Democrats Flip a Pennsylvania Seat, Making 41 Since Trump’s Inauguration

Helen Tai won her race with some endorsements from high places.


Democrats flipped another seat in the Pennsylvania House of Representatives on Tuesday night, bringing the total number of state legislative flips to 41 since Donald Trump’s inauguration.

Helen Tai, the Democratic candidate running in the Bucks County Pennsylvania House District 178, defeated Republican Wendi Thomas on Tuesday night. The election was called after Republican Scott Petri resigned to work as the executive director of the Philadelphia Parking Authority. In the district, President Trump narrowly won 50-47, but underperformed 2012 presidential candidate Mitt Romney who won 56-43 against former president Obama.

In a sign of the growing importance of these local races to national Democrats, former vice president Joe Biden weighed in with his endorsement for Tai this month.
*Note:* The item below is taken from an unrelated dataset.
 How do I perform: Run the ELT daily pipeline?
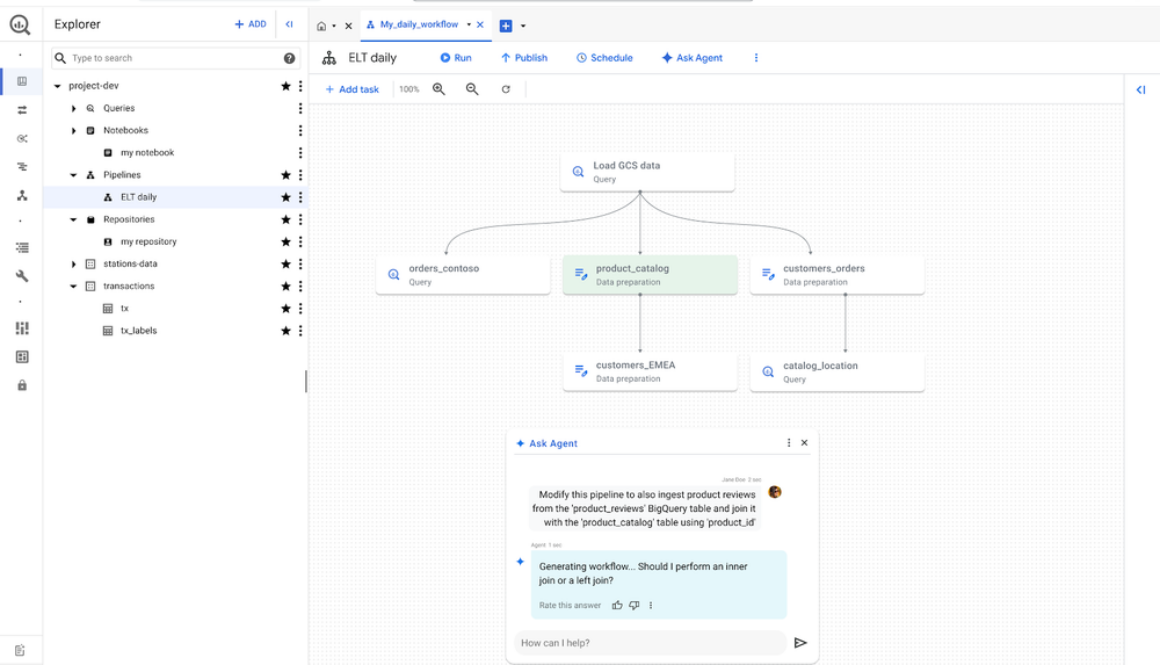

Former Maryland governor Martin O’Malley, whose PAC Win Back Your State is focusing on these down-ballot races, also endorsed Tai and he recently made an in-person appearance at her campaign office.

That combination of endorsements may have helped in another state legislative contest earlier this year in Florida, where Democrat Margaret Good easily flipped a Florida seat.

Since Trump’s inauguration, Democrats and specifically the Democratic Legislative Campaign Committee have been working to capitalize on enthusiasm for various smaller contests to influence change at a local level as well as provide a metric for the upcoming midterm elections.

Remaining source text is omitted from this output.